-- PAGE EXCERPT --
══════════════════════════════
Are there any compiler implementations where size_t is actually not a uint? What are the grounds for that criticism?

size_t is the "size matching the largest possible address range you can use in the machine" (or some words to roughly that effect).
In particular, size_t will be 64 bits on a 64-bit machine, and 32 bits on a 32-bit system.
I'm assuming uint is short of unsigned int, which is pretty much universally 32 bits (these days, some older systems would be using 16-bit integers). So on a 64-bit system, an unsigned int will be 32 bits still, although memory allocations, strings, etc can be larger than 32 bits in size - which would cause problems if you are trying to use uint for the size.

Related

Why are there different names for same type of data unit?

As far as i know, in c++ on a 32bit compiler, int = __int32 = long = DWORD. But why have so many? Why not just one?
If i were to pick a name, int32 seems most appropriate since there is no confusion there as to what it could be.

int is a pre-C99 type which is guaranteed to be at least 16 bits, but is 32 bits on most modern architectures. (It was originally intended to be the "native" word size, but even on 64-bit architectures it is usually still 32 bits, largely for backwards compatibility reasons.)
══════════════════════════════
-- GIVEN RECORDS --
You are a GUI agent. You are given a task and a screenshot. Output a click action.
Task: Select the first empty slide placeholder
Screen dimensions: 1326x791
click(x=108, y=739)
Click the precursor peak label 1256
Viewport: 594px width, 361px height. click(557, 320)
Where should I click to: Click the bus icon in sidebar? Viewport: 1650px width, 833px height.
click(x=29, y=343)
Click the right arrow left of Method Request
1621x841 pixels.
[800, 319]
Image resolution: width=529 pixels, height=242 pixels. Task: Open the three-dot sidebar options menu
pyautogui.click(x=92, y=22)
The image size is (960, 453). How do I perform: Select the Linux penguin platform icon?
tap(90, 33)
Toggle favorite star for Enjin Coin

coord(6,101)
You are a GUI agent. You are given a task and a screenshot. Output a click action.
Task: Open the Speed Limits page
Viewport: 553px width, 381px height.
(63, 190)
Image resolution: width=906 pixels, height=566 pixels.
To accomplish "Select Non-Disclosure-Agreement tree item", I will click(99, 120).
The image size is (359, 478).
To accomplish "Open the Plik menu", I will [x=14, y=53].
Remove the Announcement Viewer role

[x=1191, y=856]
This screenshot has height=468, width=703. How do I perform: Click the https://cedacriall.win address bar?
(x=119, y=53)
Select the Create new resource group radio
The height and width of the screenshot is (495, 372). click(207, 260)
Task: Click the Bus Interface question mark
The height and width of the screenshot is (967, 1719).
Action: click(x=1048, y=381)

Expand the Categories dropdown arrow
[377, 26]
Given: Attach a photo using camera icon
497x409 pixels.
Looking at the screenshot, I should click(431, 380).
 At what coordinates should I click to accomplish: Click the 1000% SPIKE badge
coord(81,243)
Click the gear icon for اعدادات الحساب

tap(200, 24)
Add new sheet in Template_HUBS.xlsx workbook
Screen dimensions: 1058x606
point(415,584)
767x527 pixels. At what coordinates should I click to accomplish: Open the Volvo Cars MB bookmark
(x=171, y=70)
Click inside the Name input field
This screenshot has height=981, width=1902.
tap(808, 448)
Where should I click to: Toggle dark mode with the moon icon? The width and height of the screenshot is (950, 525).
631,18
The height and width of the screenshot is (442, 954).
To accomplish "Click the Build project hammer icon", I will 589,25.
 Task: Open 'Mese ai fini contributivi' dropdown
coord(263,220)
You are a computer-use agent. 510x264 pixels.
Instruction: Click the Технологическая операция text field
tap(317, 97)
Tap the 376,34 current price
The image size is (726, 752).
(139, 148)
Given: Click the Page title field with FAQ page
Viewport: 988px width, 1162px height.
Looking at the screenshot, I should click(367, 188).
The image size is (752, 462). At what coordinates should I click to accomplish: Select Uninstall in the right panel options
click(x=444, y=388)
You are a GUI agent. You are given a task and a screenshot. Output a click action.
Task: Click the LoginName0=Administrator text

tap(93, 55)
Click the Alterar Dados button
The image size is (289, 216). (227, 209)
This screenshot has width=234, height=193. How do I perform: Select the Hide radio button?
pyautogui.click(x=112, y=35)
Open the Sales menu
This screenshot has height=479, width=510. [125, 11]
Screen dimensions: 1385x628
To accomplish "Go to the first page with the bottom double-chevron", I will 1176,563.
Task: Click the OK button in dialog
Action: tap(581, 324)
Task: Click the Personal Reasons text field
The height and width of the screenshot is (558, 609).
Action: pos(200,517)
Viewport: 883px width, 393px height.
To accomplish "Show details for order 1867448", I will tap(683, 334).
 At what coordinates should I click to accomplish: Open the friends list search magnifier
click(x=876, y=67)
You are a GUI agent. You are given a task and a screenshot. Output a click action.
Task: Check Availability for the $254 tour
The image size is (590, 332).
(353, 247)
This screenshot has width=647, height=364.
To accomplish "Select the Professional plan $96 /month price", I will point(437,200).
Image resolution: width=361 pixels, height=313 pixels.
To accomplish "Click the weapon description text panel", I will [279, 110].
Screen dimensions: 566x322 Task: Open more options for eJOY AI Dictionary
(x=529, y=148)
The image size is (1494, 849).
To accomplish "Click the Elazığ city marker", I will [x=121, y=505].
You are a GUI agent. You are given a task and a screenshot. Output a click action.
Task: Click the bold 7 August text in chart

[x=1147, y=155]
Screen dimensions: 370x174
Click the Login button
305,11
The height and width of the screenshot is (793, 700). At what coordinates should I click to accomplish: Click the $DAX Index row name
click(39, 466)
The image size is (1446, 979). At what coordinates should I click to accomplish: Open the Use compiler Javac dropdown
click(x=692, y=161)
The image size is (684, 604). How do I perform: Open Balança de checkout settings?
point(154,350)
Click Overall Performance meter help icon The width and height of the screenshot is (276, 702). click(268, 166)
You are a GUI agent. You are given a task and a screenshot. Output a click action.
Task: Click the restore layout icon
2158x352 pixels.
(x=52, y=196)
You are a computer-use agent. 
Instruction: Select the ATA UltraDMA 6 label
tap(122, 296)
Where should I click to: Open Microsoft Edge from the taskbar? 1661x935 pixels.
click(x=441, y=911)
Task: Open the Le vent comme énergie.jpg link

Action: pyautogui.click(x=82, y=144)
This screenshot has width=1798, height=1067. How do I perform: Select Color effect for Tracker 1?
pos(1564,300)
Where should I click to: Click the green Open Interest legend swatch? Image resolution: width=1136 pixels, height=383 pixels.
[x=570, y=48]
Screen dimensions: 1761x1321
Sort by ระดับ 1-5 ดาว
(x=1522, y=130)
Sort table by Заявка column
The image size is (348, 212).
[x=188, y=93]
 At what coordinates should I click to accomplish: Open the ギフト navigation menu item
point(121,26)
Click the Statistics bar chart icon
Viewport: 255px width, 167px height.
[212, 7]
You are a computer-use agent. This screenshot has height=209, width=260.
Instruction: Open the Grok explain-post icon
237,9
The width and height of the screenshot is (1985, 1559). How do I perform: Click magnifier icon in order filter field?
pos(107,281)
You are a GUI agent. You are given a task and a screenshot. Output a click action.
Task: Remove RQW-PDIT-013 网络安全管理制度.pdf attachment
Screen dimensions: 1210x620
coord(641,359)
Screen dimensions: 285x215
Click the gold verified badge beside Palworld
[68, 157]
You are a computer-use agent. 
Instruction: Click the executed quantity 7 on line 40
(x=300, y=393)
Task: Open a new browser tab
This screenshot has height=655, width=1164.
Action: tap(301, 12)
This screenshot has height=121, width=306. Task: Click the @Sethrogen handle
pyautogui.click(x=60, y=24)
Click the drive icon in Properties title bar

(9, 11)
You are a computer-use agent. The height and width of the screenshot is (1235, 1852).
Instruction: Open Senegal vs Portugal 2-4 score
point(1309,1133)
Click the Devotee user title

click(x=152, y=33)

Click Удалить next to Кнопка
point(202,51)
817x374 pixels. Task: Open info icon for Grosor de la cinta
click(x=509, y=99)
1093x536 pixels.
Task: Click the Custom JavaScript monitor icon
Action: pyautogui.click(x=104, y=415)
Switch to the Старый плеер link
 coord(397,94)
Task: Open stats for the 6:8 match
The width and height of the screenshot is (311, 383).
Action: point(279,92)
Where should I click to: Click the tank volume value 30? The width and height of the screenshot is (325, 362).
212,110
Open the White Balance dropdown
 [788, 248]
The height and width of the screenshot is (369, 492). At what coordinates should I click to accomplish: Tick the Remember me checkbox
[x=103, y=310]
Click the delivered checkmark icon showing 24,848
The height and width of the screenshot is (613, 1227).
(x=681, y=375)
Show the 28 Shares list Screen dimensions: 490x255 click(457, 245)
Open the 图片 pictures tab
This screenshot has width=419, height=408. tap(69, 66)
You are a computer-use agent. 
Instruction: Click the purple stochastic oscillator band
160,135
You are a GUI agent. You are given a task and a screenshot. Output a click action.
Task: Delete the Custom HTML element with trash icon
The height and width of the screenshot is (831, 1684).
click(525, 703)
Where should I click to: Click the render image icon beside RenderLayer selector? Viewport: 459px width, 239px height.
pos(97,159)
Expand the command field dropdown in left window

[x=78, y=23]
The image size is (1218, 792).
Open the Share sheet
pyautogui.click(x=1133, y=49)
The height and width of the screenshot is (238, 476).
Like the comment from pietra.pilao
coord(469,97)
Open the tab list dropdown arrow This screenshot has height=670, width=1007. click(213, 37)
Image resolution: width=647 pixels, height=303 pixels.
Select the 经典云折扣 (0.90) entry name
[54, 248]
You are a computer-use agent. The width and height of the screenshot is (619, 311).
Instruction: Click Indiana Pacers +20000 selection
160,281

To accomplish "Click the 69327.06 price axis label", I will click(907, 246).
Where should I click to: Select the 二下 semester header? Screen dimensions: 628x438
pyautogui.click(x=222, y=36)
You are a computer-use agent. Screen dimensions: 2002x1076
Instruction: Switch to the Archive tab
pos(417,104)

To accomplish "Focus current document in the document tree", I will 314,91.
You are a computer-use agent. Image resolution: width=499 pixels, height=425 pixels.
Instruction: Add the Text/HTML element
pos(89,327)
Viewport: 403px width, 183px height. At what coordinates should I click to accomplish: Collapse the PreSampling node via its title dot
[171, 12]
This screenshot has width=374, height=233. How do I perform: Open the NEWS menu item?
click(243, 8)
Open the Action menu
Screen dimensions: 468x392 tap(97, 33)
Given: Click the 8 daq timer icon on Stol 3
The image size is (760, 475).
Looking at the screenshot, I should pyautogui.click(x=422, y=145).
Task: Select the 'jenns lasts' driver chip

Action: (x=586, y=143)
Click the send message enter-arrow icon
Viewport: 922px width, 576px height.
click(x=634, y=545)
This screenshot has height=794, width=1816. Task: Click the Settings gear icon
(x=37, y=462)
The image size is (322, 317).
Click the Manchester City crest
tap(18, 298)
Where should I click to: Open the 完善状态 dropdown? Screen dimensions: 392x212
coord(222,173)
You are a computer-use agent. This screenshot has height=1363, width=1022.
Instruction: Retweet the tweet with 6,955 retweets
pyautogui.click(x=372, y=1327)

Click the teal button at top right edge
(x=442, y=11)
══════════════════════════════
-- EXERCISES TO COMPLETE --
A: Reproduce the passage of the forum excerpt on size_t that starts at "Are there any" and ends at "not just one?".
B: Format the lines of the records starting at the line that contains "Task: Select the 'jenns lasts' driver chip" and ending at the line that contains "(x=37, y=462)" as a JSON list of strings, one string per line, leaving out blank lines.

-- THE RESPONSES --
A:
Are there any compiler implementations where size_t is actually not a uint? What are the grounds for that criticism?

size_t is the "size matching the largest possible address range you can use in the machine" (or some words to roughly that effect).
In particular, size_t will be 64 bits on a 64-bit machine, and 32 bits on a 32-bit system.
I'm assuming uint is short of unsigned int, which is pretty much universally 32 bits (these days, some older systems would be using 16-bit integers). So on a 64-bit system, an unsigned int will be 32 bits still, although memory allocations, strings, etc can be larger than 32 bits in size - which would cause problems if you are trying to use uint for the size.

Related

Why are there different names for same type of data unit?

As far as i know, in c++ on a 32bit compiler, int = __int32 = long = DWORD. But why have so many? Why not just one?

B:
[
  "Task: Select the 'jenns lasts' driver chip",
  "Action: (x=586, y=143)",
  "Click the send message enter-arrow icon",
  "Viewport: 922px width, 576px height.",
  "click(x=634, y=545)",
  "This screenshot has height=794, width=1816. Task: Click the Settings gear icon",
  "(x=37, y=462)"
]